Understanding the cellular effects of antibiotics targeting cell wall biosynthesis

It is still unclear how antibiotics work to destroy bacteria. This knowledge, however, is required for the development of new antibiotics. That is exactly what is required because bacteria are becoming increasingly resistant to existing antibiotics.

Investigators from the University Hospital Bonn (UKB) and the University of Bonn used high-performance microscopes to investigate the effects of different antibiotics on Staphylococcus aureus cell division. They discovered that the biosynthesis of peptidoglycan, a central component of the bacterial cell wall, is the driving force throughout the cell division process.

They also clarified how various antibiotics block cell division in a matter of minutes. The findings were recently published in the journal Science Advances.

The bacterial cell wall helps unicellular organisms keep their shape and integrity. Cell wall synthesis is essential for bacterial growth: the cell division protein FtsZ forms the so-called Z-ring in the center of the cell, kicking off the division process. A new cell wall is formed there, with peptidoglycan as the primary component.

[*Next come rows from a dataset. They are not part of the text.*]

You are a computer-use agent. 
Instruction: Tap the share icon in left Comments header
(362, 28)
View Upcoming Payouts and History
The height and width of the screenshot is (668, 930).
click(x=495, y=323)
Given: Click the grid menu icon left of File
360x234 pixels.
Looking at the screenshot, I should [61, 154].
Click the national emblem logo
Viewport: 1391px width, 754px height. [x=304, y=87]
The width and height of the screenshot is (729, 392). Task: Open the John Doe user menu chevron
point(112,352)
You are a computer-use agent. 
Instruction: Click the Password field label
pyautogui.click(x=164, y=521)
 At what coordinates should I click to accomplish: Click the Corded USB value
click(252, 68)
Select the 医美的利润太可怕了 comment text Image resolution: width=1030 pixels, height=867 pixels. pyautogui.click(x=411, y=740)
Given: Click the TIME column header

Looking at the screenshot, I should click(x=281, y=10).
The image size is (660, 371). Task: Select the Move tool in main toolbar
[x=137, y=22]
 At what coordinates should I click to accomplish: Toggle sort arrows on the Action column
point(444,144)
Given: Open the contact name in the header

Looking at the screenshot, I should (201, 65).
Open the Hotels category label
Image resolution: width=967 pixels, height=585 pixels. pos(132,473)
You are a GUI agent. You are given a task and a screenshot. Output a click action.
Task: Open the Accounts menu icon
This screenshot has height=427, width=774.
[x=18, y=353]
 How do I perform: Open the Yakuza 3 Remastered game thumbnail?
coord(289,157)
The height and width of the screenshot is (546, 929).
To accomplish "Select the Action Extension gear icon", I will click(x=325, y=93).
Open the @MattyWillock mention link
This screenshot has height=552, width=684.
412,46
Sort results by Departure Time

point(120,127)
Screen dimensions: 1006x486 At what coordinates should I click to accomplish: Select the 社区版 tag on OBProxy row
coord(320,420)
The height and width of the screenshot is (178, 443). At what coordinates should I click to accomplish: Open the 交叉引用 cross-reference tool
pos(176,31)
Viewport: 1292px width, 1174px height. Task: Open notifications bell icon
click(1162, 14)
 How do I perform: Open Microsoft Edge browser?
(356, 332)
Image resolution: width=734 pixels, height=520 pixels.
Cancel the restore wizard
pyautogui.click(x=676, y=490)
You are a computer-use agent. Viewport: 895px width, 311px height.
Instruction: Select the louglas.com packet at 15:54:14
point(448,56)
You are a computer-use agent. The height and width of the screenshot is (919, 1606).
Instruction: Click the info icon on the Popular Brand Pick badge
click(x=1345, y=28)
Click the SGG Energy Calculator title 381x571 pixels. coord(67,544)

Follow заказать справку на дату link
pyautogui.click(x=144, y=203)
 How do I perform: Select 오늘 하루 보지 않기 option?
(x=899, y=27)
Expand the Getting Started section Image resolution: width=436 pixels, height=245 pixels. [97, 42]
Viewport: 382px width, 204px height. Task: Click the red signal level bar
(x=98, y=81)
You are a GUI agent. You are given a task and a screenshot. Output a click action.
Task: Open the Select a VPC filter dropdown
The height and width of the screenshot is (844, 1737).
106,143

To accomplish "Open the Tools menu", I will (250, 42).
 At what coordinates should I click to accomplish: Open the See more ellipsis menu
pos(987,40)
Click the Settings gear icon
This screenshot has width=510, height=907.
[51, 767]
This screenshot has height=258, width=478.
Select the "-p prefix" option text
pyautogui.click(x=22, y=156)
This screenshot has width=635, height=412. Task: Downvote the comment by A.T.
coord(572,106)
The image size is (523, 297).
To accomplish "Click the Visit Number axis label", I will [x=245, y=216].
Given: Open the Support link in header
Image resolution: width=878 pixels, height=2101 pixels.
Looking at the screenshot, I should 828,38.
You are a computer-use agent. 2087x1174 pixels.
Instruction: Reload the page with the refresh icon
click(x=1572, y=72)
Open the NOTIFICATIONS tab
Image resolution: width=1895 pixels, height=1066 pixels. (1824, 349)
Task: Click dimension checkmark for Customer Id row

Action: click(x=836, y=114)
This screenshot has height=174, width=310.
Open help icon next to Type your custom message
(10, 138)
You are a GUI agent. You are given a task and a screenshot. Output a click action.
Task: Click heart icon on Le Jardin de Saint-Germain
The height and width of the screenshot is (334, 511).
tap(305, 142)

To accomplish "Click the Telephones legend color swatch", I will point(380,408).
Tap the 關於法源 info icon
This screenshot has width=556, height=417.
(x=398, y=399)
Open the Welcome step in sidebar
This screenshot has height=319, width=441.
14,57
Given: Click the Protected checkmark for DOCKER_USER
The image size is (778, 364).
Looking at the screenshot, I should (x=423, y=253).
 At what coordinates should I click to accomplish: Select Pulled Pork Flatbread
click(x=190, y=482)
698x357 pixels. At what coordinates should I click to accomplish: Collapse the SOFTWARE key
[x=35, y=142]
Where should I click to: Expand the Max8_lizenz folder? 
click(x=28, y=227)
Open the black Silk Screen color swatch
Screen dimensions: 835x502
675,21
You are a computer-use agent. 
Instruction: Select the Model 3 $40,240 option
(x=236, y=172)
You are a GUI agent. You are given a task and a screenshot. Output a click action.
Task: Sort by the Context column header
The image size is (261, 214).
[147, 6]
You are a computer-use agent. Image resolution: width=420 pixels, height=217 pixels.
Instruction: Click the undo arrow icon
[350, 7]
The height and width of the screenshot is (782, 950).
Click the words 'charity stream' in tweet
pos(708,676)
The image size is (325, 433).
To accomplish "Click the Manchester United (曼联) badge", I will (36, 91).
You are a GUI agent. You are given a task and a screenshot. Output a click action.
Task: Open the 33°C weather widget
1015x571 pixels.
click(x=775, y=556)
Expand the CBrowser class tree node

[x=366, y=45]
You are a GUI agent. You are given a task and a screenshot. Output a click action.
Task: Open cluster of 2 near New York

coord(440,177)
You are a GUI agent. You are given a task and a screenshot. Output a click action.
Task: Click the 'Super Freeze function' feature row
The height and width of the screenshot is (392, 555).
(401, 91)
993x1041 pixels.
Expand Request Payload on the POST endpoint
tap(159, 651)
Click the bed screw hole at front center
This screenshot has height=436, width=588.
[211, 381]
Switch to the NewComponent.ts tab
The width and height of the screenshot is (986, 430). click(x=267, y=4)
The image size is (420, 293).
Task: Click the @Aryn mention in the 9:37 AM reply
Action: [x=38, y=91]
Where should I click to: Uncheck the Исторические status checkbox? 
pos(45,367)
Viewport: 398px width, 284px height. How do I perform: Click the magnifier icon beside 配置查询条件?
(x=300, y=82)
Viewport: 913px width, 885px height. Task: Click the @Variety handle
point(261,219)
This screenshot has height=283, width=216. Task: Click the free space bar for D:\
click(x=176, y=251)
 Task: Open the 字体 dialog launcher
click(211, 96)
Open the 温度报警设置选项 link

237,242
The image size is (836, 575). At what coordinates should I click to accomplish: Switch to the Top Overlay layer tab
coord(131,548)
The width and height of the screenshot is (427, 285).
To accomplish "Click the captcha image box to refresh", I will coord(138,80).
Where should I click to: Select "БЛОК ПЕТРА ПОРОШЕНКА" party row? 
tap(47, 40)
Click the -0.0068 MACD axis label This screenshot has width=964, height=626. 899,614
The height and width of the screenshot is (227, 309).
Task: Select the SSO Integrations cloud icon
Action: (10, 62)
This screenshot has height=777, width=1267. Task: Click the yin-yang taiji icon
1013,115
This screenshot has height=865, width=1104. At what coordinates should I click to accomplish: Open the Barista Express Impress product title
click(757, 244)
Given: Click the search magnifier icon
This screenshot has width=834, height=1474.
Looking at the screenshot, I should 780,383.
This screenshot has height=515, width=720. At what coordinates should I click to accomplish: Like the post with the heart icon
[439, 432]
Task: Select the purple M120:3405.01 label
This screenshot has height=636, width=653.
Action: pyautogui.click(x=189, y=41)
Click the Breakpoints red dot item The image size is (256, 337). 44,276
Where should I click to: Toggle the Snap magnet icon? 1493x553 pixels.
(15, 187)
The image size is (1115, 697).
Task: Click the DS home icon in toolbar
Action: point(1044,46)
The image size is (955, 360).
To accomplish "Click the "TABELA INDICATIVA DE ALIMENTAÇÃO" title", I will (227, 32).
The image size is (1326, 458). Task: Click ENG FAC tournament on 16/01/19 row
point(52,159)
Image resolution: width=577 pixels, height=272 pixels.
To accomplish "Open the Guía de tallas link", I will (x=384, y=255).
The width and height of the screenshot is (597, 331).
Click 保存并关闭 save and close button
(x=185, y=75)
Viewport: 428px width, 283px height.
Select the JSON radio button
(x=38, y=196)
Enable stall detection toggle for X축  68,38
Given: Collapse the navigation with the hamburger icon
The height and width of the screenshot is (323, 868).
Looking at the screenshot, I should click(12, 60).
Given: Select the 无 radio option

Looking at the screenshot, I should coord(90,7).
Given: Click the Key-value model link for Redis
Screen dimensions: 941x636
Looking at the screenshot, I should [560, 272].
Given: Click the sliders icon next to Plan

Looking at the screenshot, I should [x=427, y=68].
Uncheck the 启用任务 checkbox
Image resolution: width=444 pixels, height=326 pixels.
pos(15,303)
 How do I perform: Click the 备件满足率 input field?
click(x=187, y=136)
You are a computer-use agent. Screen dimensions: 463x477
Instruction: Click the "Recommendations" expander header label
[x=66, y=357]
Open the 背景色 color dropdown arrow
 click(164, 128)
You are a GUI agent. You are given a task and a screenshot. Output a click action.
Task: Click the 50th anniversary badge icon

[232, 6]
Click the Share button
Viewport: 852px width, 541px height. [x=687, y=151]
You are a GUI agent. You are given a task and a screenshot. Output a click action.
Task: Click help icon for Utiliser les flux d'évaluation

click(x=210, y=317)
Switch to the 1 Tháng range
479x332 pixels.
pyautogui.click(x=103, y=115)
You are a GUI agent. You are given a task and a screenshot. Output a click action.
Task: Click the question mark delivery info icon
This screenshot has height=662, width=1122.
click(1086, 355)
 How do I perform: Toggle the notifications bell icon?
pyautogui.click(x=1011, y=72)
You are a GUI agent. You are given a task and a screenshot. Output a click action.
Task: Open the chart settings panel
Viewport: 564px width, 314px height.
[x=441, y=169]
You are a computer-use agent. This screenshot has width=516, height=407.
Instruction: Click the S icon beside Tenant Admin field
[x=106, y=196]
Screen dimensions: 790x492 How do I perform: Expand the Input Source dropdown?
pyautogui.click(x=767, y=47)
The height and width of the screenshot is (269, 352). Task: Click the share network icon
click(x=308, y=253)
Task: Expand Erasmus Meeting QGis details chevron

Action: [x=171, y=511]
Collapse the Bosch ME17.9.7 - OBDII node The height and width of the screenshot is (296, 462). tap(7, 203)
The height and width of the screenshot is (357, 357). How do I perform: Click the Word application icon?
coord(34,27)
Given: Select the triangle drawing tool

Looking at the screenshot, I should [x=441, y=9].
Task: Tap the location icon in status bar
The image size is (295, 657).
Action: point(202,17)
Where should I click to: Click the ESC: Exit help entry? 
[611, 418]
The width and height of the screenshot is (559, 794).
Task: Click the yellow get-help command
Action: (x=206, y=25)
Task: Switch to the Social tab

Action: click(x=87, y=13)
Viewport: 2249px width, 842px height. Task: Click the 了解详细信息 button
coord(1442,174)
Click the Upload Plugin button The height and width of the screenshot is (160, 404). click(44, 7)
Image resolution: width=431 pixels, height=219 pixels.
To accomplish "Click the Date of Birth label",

This constriction results in the formation of two identical daughter cells.

Fluorescent proteins in Staphylococcus aureus under the microscope

The UKB research team, guided by Fabian Grein and Tanja Schneider, and the University of Bonn team, headed by Ulrich Kubitscheck, Professor of Biophysical Chemistry, chose Staphylococcus aureus, one of the most threatening human pathogenic bacteria, as the model organism for their research. The study focused on how antibiotics that inhibit peptidoglycan synthesis affect cell division.

We found a rapid and strong effect of oxacillin and the glycopeptide antibiotics vancomycin and telavacin on cell division. The cell division protein FtsZ served as a marker here and we monitored it.”

Jan-Samuel Puls, PhD Student, Institute of Pharmaceutical Microbiology, University Hospital Bonn

FtsZ was fluorescently labeled alongside other proteins for this purpose. The scientists then used super-resolution microscopy to assess the impact on individual living bacterial cells over time. They developed an automated image analysis system for microscopy images, allowing them to rapidly analyze all cells in the sample under study.

Staphylococcus aureus is only about one micrometer, which is one-thousandth of a millimeter. This makes microscopy particularly challenging.”

Dr Fabian Grein, Junior Research Group Leader, Institute of Pharmaceutical Microbiology, University Hospital Bonn

Dr Fabian Grein is also a scientist at the German Center for Infection Research (DZIF).

Antibiotic effect on cell wall biosynthesis machinery inhibits cell division immediately

The Bonn researchers discovered that the formation of peptidoglycan is the driving factor during the whole cell division process. Earlier, it was thought that peptidoglycan synthesis was only required during a specific stage of this process.

The researchers demonstrated that glycopeptide antibiotics hinder cell wall assembly in Staphylococcus aureus quickly and dramatically affect cell division. Furthermore, they detailed the specific role of essential penicillin-binding protein 2 (PBP2), which connects cell wall components, in cell division. The β-lactam antibiotic oxacillin prevents this protein from properly localizing.

This means that PBP2 does not get to the place where it is needed. As a result, the cell can't divide. Importantly, this all happens immediately after the antibiotics are added. So the first cellular effects, which have not been studied very intensively so far, are crucial.”

Dr Fabian Grein, Junior Research Group Leader, Institute of Pharmaceutical Microbiology, University Hospital Bonn

As a result, given the alarming rise in antibiotic resistance around the world, he hopes that the results of the study would provide a deeper understanding of how these agents work at the cellular level, and thus be a key element in the development of new antibiotics.